## Your goal
Transcribe each record below character for character.

(Dataset entries)
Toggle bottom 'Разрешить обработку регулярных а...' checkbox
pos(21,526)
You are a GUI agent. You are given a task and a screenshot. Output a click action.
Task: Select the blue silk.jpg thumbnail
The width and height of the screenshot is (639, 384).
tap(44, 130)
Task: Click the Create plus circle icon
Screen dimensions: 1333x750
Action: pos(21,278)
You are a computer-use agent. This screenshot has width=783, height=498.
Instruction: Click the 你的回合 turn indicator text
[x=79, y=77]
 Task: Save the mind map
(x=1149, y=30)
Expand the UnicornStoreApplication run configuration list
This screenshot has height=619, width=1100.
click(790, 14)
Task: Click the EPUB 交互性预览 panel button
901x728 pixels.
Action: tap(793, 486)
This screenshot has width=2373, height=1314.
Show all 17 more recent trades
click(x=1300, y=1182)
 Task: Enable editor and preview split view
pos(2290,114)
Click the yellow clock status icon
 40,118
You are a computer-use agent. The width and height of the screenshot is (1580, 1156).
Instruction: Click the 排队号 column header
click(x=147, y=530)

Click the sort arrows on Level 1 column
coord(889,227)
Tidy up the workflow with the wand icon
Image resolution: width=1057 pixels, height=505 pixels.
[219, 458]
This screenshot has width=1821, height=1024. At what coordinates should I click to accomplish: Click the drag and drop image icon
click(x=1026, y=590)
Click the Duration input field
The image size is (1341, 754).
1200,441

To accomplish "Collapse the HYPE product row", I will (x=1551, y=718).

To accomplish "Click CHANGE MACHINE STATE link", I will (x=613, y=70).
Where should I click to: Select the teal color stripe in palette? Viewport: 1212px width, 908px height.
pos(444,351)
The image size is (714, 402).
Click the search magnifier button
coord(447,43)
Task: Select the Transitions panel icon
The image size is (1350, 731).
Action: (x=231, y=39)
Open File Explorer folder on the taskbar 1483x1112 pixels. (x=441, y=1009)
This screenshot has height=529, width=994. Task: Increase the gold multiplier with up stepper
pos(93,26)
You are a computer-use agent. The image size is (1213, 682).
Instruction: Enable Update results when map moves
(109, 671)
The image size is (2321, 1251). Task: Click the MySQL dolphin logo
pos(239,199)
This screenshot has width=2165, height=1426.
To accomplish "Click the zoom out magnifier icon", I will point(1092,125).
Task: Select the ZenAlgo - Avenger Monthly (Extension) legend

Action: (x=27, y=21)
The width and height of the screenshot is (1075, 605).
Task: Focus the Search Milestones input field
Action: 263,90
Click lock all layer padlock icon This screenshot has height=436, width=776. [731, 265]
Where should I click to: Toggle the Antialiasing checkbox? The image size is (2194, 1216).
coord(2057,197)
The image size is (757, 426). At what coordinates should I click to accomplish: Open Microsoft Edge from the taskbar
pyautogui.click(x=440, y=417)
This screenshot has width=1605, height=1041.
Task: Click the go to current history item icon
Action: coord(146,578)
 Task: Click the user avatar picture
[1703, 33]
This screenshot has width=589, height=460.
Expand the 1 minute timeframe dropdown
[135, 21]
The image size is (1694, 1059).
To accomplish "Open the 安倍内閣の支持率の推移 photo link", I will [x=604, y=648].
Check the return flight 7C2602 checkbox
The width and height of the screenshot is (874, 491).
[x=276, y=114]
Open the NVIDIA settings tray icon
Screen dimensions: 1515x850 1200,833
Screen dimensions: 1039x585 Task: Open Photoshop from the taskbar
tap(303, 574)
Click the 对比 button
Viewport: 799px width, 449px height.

## Output of the exercise
Toggle bottom 'Разрешить обработку регулярных а...' checkbox
pos(21,526)
You are a GUI agent. You are given a task and a screenshot. Output a click action.
Task: Select the blue silk.jpg thumbnail
The width and height of the screenshot is (639, 384).
tap(44, 130)
Task: Click the Create plus circle icon
Screen dimensions: 1333x750
Action: pos(21,278)
You are a computer-use agent. This screenshot has width=783, height=498.
Instruction: Click the 你的回合 turn indicator text
[x=79, y=77]
 Task: Save the mind map
(x=1149, y=30)
Expand the UnicornStoreApplication run configuration list
This screenshot has height=619, width=1100.
click(790, 14)
Task: Click the EPUB 交互性预览 panel button
901x728 pixels.
Action: tap(793, 486)
This screenshot has width=2373, height=1314.
Show all 17 more recent trades
click(x=1300, y=1182)
 Task: Enable editor and preview split view
pos(2290,114)
Click the yellow clock status icon
 40,118
You are a computer-use agent. The width and height of the screenshot is (1580, 1156).
Instruction: Click the 排队号 column header
click(x=147, y=530)

Click the sort arrows on Level 1 column
coord(889,227)
Tidy up the workflow with the wand icon
Image resolution: width=1057 pixels, height=505 pixels.
[219, 458]
This screenshot has width=1821, height=1024. At what coordinates should I click to accomplish: Click the drag and drop image icon
click(x=1026, y=590)
Click the Duration input field
The image size is (1341, 754).
1200,441

To accomplish "Collapse the HYPE product row", I will (x=1551, y=718).

To accomplish "Click CHANGE MACHINE STATE link", I will (x=613, y=70).
Where should I click to: Select the teal color stripe in palette? Viewport: 1212px width, 908px height.
pos(444,351)
The image size is (714, 402).
Click the search magnifier button
coord(447,43)
Task: Select the Transitions panel icon
The image size is (1350, 731).
Action: (x=231, y=39)
Open File Explorer folder on the taskbar 1483x1112 pixels. (x=441, y=1009)
This screenshot has height=529, width=994. Task: Increase the gold multiplier with up stepper
pos(93,26)
You are a computer-use agent. The image size is (1213, 682).
Instruction: Enable Update results when map moves
(109, 671)
The image size is (2321, 1251). Task: Click the MySQL dolphin logo
pos(239,199)
This screenshot has width=2165, height=1426.
To accomplish "Click the zoom out magnifier icon", I will point(1092,125).
Task: Select the ZenAlgo - Avenger Monthly (Extension) legend

Action: (x=27, y=21)
The width and height of the screenshot is (1075, 605).
Task: Focus the Search Milestones input field
Action: 263,90
Click lock all layer padlock icon This screenshot has height=436, width=776. [731, 265]
Where should I click to: Toggle the Antialiasing checkbox? The image size is (2194, 1216).
coord(2057,197)
The image size is (757, 426). At what coordinates should I click to accomplish: Open Microsoft Edge from the taskbar
pyautogui.click(x=440, y=417)
This screenshot has width=1605, height=1041.
Task: Click the go to current history item icon
Action: coord(146,578)
 Task: Click the user avatar picture
[1703, 33]
This screenshot has width=589, height=460.
Expand the 1 minute timeframe dropdown
[135, 21]
The image size is (1694, 1059).
To accomplish "Open the 安倍内閣の支持率の推移 photo link", I will [x=604, y=648].
Check the return flight 7C2602 checkbox
The width and height of the screenshot is (874, 491).
[x=276, y=114]
Open the NVIDIA settings tray icon
Screen dimensions: 1515x850 1200,833
Screen dimensions: 1039x585 Task: Open Photoshop from the taskbar
tap(303, 574)
Click the 对比 button
Viewport: 799px width, 449px height.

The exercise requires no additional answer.